Celle-ci prévoit un transfert des salariés, et de ce fait, une reprise des personnels lorsque le titulaire du marché change.
La Cour d’appel admet en vertu des dispositions conventionnelles le transfert du salarié.
La Cour de Cassation avait, dans un précédent arrêt, reconnu que le salarié non protégé pouvait refuser d’être transféré, ce refus n’étant pas de nature à constituer un licenciement.
Dans cet arrêt, la Cour de Cassation étend sa jurisprudence antérieure aux salariés protégés.

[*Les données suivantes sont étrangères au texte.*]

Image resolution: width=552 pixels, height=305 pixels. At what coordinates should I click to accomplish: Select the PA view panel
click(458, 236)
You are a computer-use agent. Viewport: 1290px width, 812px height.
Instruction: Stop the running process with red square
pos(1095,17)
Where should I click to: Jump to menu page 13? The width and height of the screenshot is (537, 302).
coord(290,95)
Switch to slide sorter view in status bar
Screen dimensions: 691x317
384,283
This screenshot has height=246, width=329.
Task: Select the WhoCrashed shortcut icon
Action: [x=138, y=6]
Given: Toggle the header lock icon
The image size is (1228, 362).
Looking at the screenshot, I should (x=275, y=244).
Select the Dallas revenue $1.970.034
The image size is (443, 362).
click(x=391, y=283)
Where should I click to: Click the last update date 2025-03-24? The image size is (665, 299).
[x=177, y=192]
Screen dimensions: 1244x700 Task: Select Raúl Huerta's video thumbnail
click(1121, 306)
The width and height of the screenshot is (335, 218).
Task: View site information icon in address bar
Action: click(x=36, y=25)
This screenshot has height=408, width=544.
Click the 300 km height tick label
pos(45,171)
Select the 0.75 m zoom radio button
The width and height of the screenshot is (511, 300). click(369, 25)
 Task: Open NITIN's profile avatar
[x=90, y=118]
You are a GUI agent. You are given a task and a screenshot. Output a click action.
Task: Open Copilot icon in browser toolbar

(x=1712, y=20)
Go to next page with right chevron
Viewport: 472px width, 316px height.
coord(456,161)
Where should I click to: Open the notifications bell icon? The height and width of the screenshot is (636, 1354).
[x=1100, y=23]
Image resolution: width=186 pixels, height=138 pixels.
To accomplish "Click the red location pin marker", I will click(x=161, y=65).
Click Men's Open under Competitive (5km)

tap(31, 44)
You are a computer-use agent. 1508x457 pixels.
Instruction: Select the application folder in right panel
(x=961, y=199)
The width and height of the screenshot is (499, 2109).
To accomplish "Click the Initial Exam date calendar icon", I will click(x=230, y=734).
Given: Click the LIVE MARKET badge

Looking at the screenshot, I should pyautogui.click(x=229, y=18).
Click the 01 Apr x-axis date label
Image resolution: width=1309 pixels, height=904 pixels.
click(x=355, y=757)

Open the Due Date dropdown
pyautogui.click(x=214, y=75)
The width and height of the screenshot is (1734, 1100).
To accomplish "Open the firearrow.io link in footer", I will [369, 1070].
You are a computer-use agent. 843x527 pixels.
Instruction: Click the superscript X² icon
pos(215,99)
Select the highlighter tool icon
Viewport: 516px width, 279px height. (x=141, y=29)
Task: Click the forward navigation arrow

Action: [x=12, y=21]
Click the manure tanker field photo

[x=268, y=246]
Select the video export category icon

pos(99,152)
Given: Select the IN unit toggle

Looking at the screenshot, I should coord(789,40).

La Haute juridiction, en infirmant la position de la Cour d’appel, énonce « qu'un changement d'employeur, qui constitue une novation du contrat de travail, ne s'impose au salarié que si les conditions d'application de l'article L. 1224-1 du code du travail sont remplies ; d'autre part, qu'en cas d'application de dispositions conventionnelles prévoyant et organisant le transfert des contrats de travail hors application de ce texte, l'accord exprès du salarié est nécessaire au changement d'employeur et échappe au contrôle de l'inspecteur du travail ».
Par cette jurisprudence, la Cour reconnait que l’accord exprès du salarié est nécessaire.
Dès lors, cet accord exonère l’inspecteur du travail de son contrôle. Seul le juge judiciaire sera en mesure de vérifier que l’intéressé à consenti au changement.